### Required work
1. In the article on Arizona ballot claims, explain in one to three sentences why the ballots the Arizona Republican Party inspected had been duplicated.
2. Write the next part of the article on pro-Trump media's Arizona ballot claims, picking up after its last sentence.

### Text under study
#####
Pro-Trump media's latest story about Arizona election results is just another evidence-free conspiracy theory

Arizona GOP Chairwoman Kelli Ward claimed to have found 2 improperly counted ballots out of 100 examined, and suggested this 2% error rate in a small batch of ballots was proof of a widespread conspiracy

Echoing Republican politicians, pro-Trump media outlets have been trumpeting claims that 3% of ballots in a 100-ballot sample in Arizona have been wrongly tabulated. Not only is there no evidence to back up these claims within the 100-ballot sample -- much less the rest of the millions of votes within the state -- but even the swing they mention among damaged votes in Maricopa County would not be enough to change the results of the election, which has already been certified.

After the Arizona Republican Party was granted permission by a judge to inspect a batch of “duplicate ballots” -- ballots intentionally duplicated by a bipartisan team to count votes that the machines initially could not read -- Chairwoman Kelli Ward suggested that the party found proof of widespread fraud. In a video posted to the Arizona GOP’s Twitter account, Ward claimed that two of the 100 ballots examined should have counted for President Donald Trump, but one was supposedly counted for President-elect Joe Biden instead and the other was not counted at all. Ward declared that “those media propagandists who say there’s no evidence of fraud can now shut up” because “this looks like this election has been attempted to be stolen from President Trump,” later claiming that Democrats “are potentially covering up fraud.”
#####
### Information given
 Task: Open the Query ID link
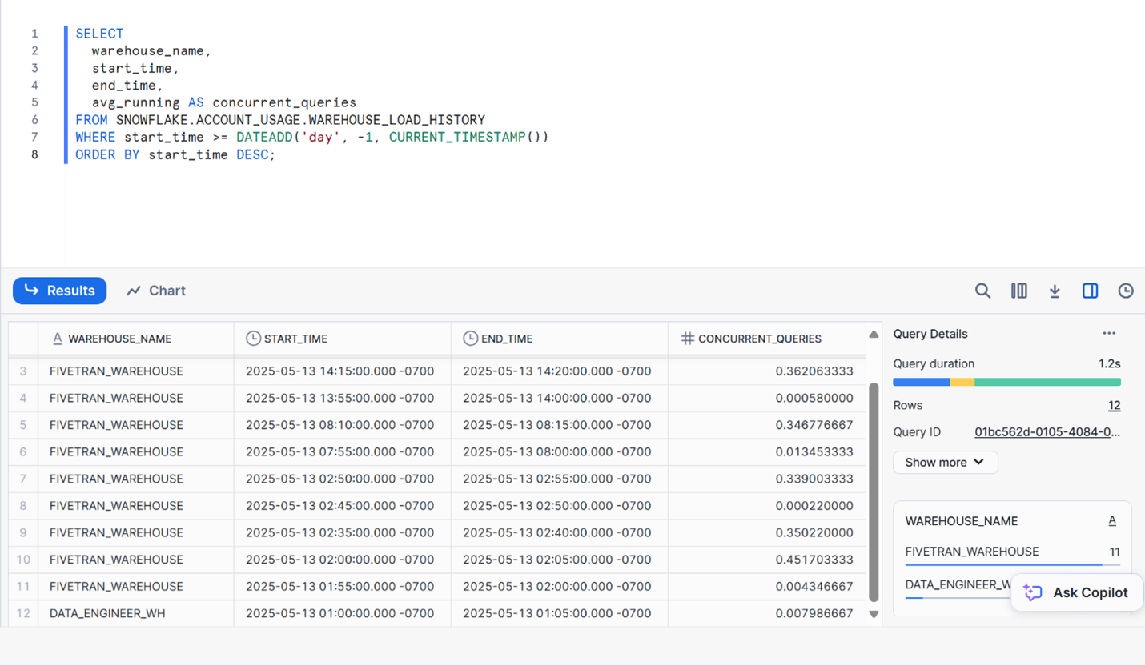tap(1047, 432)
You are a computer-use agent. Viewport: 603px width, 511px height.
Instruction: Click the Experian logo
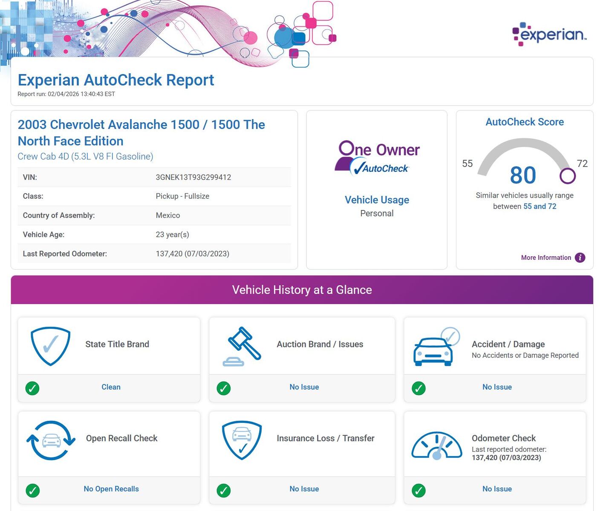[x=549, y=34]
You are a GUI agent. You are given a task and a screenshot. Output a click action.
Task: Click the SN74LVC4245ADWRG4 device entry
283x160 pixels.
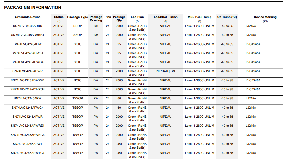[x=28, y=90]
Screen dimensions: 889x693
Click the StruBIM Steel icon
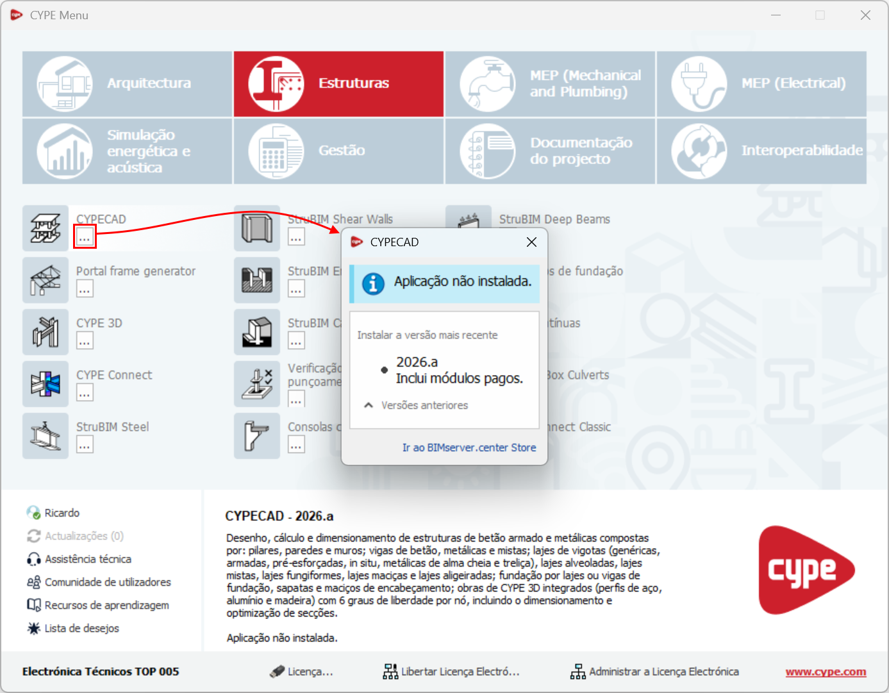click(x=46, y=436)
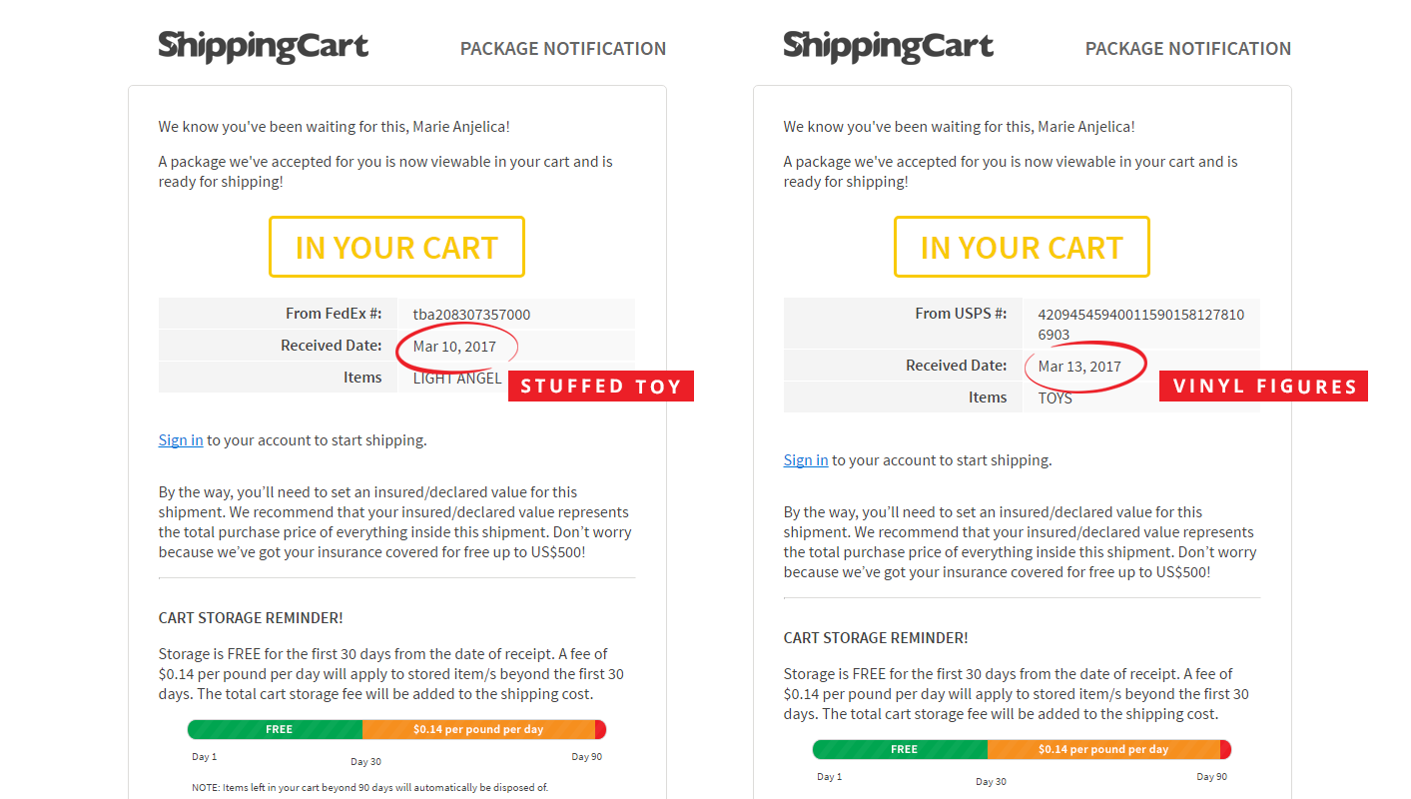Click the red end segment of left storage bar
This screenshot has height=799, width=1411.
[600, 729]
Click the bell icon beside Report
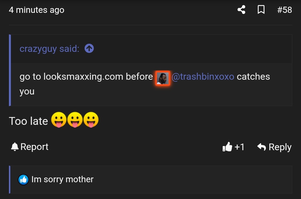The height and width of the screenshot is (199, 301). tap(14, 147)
#####
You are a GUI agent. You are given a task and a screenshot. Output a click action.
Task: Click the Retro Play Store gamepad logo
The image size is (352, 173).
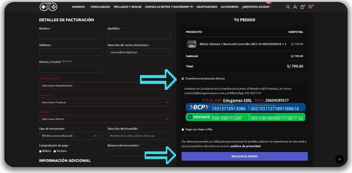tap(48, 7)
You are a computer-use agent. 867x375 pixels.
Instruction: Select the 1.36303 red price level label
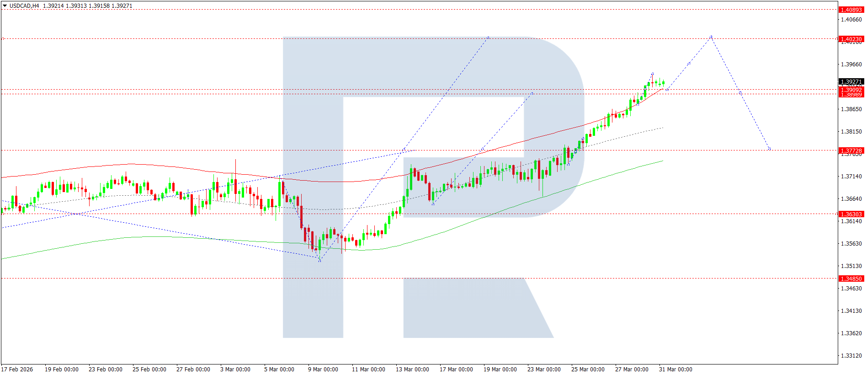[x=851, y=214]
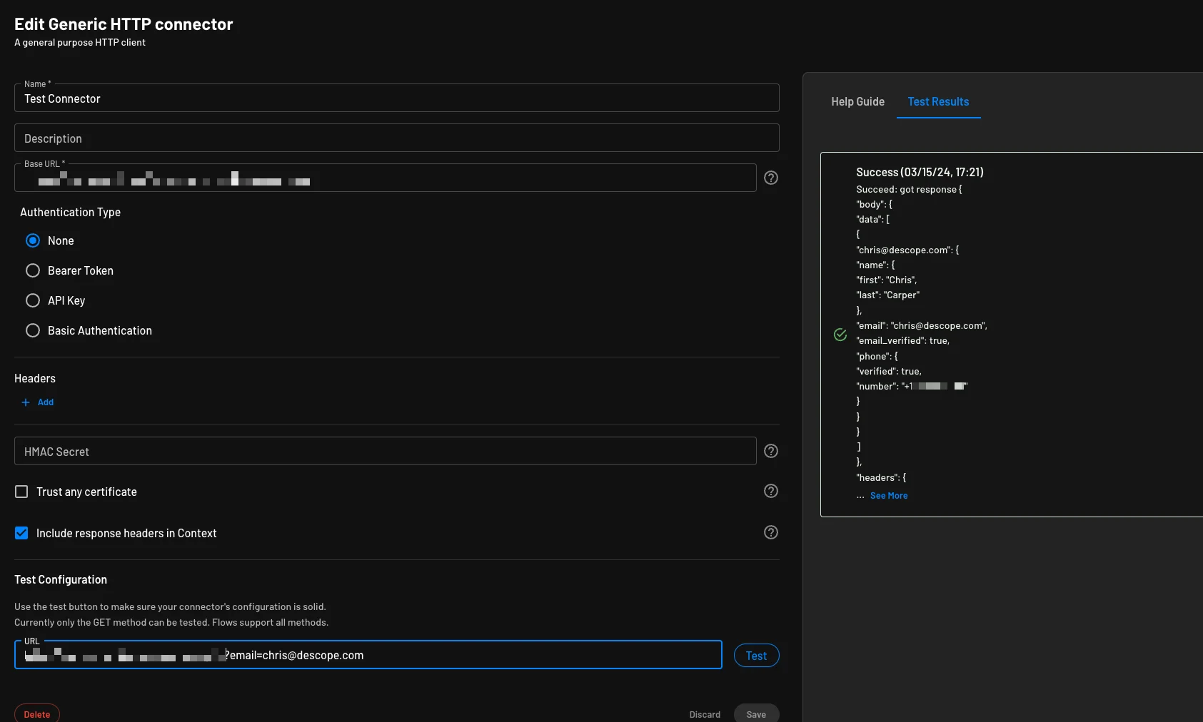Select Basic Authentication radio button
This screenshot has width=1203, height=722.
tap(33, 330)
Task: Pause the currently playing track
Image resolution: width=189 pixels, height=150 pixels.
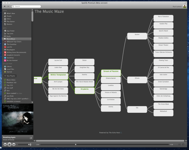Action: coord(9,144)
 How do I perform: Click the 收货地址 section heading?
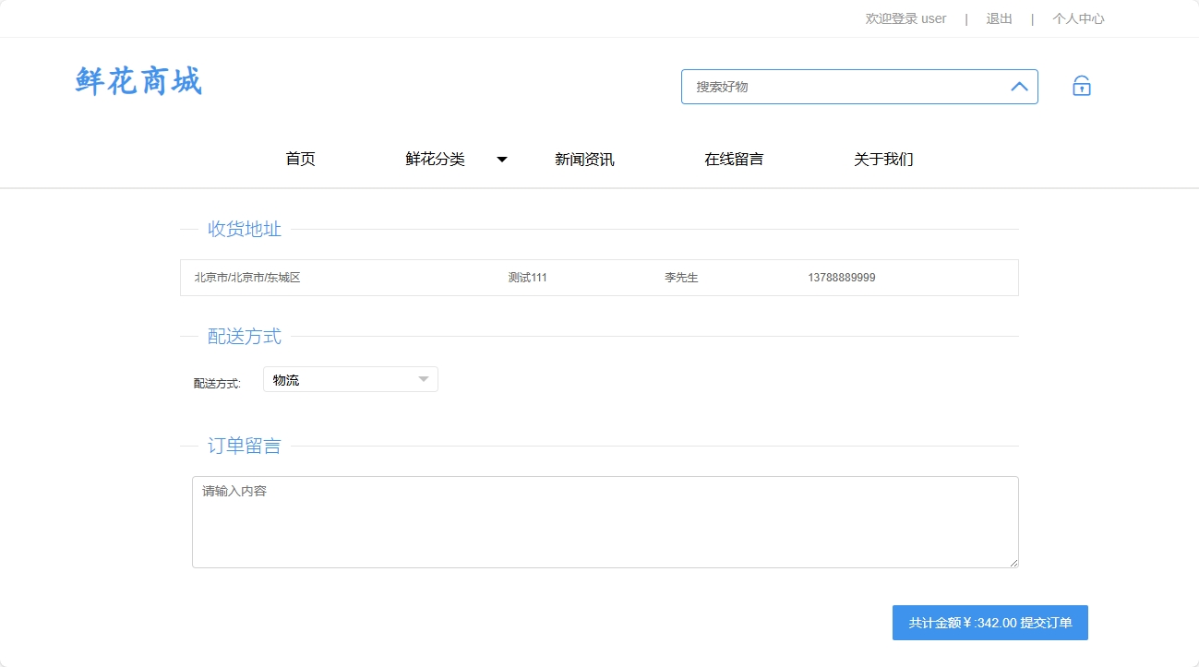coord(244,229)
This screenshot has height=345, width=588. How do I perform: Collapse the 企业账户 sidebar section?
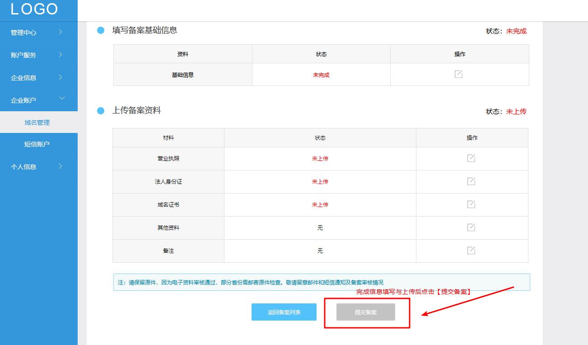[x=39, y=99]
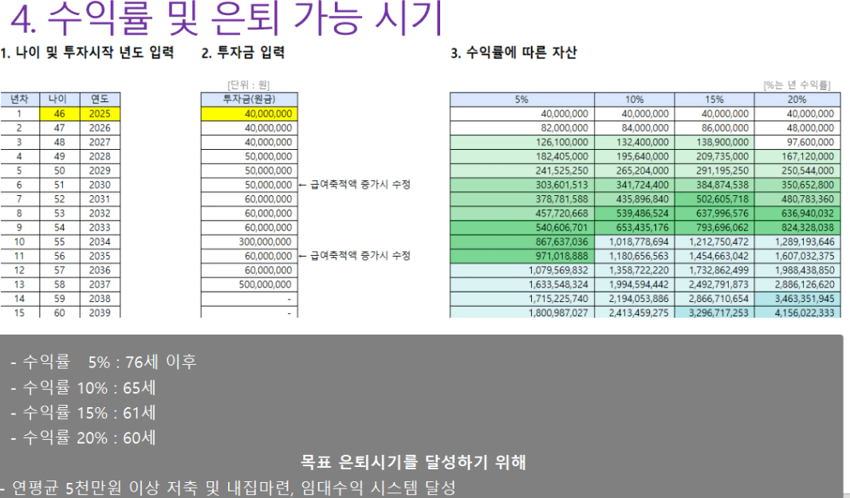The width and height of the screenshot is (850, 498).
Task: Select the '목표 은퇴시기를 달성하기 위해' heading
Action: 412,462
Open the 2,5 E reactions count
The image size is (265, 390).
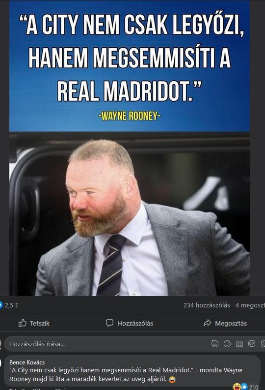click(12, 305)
#####
### Answer list
1. A bipartisan team duplicated these ballots on purpose. This let votes that the machines initially could not read be counted.

2.
Ward repeated the claim in a follow-up video on December 3, now calling her findings “a 3% swing for President Donald Trump” because “one vote was cast for Trump and given to Biden, so that’s two for Trump column. One was cast for President Trump and just discarded for who knows what reason, so that’s three.” Ward also claimed that “there are a lot of ballots out here, folks, that have the potential to be entered incorrectly -- I won’t say ‘fraudulently’ today, but potentially there’s fraud there as well.”

However, Ward’s videos contain no actual proof that her team did find any improperly allocated ballots. Even if they did, it’s also a considerable logical leap to suggest that two incorrectly counted ballots, out of a batch of 100 erroneous or damaged ballots, are somehow proof of a statewide scheme or even a national conspiracy to steal the election from Trump.

As The Associated Press noted, the Arizona Republican Party is suing to examine “nearly 28,000 ballots in Maricopa County that were duplicated by elections officials because voters’ earlier ballots were damaged or couldn’t be tabulated.” However, the AP continues, “The state’s election results were certified on Monday, showing Biden won Arizona by more than 10,000 votes.” Even using Ward’s evidence-free claim that examination of those duplicate ballots in Maricopa County would show “a 3% swing” for Trump, the result would still fall thousands short of the votes he needs to overcome Biden’s margin of victory in the state.

Nonetheless, the Arizona Republican Party’s claim is spreading across right-wing media as one of the latest items allegedly proving that the 2020 election was stolen.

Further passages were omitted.